Activity: For each line in the records, produce an exact copy.

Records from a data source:

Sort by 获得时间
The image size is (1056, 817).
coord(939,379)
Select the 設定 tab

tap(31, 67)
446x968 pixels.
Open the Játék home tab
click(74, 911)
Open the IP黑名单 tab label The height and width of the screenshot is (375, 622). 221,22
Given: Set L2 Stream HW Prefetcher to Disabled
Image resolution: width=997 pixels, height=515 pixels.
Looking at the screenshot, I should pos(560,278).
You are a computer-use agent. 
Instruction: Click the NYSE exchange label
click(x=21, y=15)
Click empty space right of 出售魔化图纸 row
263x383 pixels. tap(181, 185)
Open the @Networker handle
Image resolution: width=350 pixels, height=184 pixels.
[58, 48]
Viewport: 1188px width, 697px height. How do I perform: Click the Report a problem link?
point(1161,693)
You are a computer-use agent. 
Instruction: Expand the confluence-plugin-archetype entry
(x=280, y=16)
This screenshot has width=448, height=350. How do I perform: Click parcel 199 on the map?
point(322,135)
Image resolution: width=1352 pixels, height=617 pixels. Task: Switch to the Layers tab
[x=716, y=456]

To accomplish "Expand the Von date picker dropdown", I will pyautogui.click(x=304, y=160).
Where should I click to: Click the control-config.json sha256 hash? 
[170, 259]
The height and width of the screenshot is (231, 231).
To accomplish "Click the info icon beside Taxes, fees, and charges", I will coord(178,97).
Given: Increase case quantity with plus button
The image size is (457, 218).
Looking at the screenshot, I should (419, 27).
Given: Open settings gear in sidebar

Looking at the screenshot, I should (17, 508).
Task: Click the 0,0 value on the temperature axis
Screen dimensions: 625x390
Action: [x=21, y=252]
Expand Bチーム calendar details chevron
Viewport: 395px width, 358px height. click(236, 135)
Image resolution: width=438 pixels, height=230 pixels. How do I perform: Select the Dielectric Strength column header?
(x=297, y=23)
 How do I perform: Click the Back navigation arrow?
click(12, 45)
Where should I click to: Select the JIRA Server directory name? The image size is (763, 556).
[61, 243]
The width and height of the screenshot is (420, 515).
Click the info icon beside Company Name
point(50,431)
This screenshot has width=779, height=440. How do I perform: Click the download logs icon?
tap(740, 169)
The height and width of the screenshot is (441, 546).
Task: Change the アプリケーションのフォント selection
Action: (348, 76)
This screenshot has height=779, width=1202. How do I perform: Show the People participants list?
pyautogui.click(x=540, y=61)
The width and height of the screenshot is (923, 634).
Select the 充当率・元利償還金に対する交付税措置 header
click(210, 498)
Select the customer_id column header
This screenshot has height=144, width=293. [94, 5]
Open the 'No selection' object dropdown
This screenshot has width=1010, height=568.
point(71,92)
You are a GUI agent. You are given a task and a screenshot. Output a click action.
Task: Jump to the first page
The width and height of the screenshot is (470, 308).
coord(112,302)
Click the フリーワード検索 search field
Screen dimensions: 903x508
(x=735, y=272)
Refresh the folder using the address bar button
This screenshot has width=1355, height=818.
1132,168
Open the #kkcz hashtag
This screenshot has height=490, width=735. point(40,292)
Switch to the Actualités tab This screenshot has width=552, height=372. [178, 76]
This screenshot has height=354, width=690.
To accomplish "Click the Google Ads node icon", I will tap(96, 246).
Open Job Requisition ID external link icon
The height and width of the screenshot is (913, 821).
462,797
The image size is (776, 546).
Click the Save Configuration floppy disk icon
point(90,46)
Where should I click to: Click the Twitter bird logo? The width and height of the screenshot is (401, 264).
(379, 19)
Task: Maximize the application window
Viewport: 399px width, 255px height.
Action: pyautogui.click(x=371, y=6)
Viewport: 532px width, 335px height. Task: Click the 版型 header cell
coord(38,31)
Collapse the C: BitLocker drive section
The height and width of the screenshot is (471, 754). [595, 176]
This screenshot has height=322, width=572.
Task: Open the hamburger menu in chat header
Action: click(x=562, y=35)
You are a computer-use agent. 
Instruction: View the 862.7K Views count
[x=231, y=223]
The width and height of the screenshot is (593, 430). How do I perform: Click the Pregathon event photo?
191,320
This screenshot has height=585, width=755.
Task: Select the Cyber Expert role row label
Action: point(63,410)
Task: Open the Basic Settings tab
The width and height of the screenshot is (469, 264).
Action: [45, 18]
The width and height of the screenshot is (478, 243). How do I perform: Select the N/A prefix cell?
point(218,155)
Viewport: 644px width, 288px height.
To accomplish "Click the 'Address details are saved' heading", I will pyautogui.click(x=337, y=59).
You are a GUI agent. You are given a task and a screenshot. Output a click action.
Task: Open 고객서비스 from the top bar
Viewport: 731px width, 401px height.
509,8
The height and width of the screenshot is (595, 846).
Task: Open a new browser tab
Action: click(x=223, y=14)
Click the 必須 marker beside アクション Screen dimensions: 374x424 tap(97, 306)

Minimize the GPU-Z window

Task answer:
Sort by 获得时间
The image size is (1056, 817).
coord(939,379)
Select the 設定 tab

tap(31, 67)
446x968 pixels.
Open the Játék home tab
click(74, 911)
Open the IP黑名单 tab label The height and width of the screenshot is (375, 622). 221,22
Given: Set L2 Stream HW Prefetcher to Disabled
Image resolution: width=997 pixels, height=515 pixels.
Looking at the screenshot, I should pos(560,278).
You are a computer-use agent. 
Instruction: Click the NYSE exchange label
click(x=21, y=15)
Click empty space right of 出售魔化图纸 row
263x383 pixels. tap(181, 185)
Open the @Networker handle
Image resolution: width=350 pixels, height=184 pixels.
[58, 48]
Viewport: 1188px width, 697px height. How do I perform: Click the Report a problem link?
point(1161,693)
You are a computer-use agent. 
Instruction: Expand the confluence-plugin-archetype entry
(x=280, y=16)
This screenshot has width=448, height=350. How do I perform: Click parcel 199 on the map?
point(322,135)
Image resolution: width=1352 pixels, height=617 pixels. Task: Switch to the Layers tab
[x=716, y=456]

To accomplish "Expand the Von date picker dropdown", I will pyautogui.click(x=304, y=160).
Where should I click to: Click the control-config.json sha256 hash? 
[170, 259]
The height and width of the screenshot is (231, 231).
To accomplish "Click the info icon beside Taxes, fees, and charges", I will coord(178,97).
Given: Increase case quantity with plus button
The image size is (457, 218).
Looking at the screenshot, I should (419, 27).
Given: Open settings gear in sidebar

Looking at the screenshot, I should (17, 508).
Task: Click the 0,0 value on the temperature axis
Screen dimensions: 625x390
Action: [x=21, y=252]
Expand Bチーム calendar details chevron
Viewport: 395px width, 358px height. click(236, 135)
Image resolution: width=438 pixels, height=230 pixels. How do I perform: Select the Dielectric Strength column header?
(x=297, y=23)
 How do I perform: Click the Back navigation arrow?
click(12, 45)
Where should I click to: Select the JIRA Server directory name? The image size is (763, 556).
[61, 243]
The width and height of the screenshot is (420, 515).
Click the info icon beside Company Name
point(50,431)
This screenshot has width=779, height=440. How do I perform: Click the download logs icon?
tap(740, 169)
The height and width of the screenshot is (441, 546).
Task: Change the アプリケーションのフォント selection
Action: (348, 76)
This screenshot has height=779, width=1202. How do I perform: Show the People participants list?
pyautogui.click(x=540, y=61)
The width and height of the screenshot is (923, 634).
Select the 充当率・元利償還金に対する交付税措置 header
click(210, 498)
Select the customer_id column header
This screenshot has height=144, width=293. [94, 5]
Open the 'No selection' object dropdown
This screenshot has width=1010, height=568.
point(71,92)
You are a GUI agent. You are given a task and a screenshot. Output a click action.
Task: Jump to the first page
The width and height of the screenshot is (470, 308).
coord(112,302)
Click the フリーワード検索 search field
Screen dimensions: 903x508
(x=735, y=272)
Refresh the folder using the address bar button
This screenshot has width=1355, height=818.
1132,168
Open the #kkcz hashtag
This screenshot has height=490, width=735. point(40,292)
Switch to the Actualités tab This screenshot has width=552, height=372. [178, 76]
This screenshot has height=354, width=690.
To accomplish "Click the Google Ads node icon", I will tap(96, 246).
Open Job Requisition ID external link icon
The height and width of the screenshot is (913, 821).
462,797
The image size is (776, 546).
Click the Save Configuration floppy disk icon
point(90,46)
Where should I click to: Click the Twitter bird logo? The width and height of the screenshot is (401, 264).
(379, 19)
Task: Maximize the application window
Viewport: 399px width, 255px height.
Action: pyautogui.click(x=371, y=6)
Viewport: 532px width, 335px height. Task: Click the 版型 header cell
coord(38,31)
Collapse the C: BitLocker drive section
The height and width of the screenshot is (471, 754). [595, 176]
This screenshot has height=322, width=572.
Task: Open the hamburger menu in chat header
Action: click(x=562, y=35)
You are a computer-use agent. 
Instruction: View the 862.7K Views count
[x=231, y=223]
The width and height of the screenshot is (593, 430). How do I perform: Click the Pregathon event photo?
191,320
This screenshot has height=585, width=755.
Task: Select the Cyber Expert role row label
Action: point(63,410)
Task: Open the Basic Settings tab
The width and height of the screenshot is (469, 264).
Action: [45, 18]
The width and height of the screenshot is (478, 243). How do I perform: Select the N/A prefix cell?
point(218,155)
Viewport: 644px width, 288px height.
To accomplish "Click the 'Address details are saved' heading", I will pyautogui.click(x=337, y=59).
You are a GUI agent. You are given a task and a screenshot. Output a click action.
Task: Open 고객서비스 from the top bar
Viewport: 731px width, 401px height.
509,8
The height and width of the screenshot is (595, 846).
Task: Open a new browser tab
Action: click(x=223, y=14)
Click the 必須 marker beside アクション Screen dimensions: 374x424 tap(97, 306)

Minimize the GPU-Z window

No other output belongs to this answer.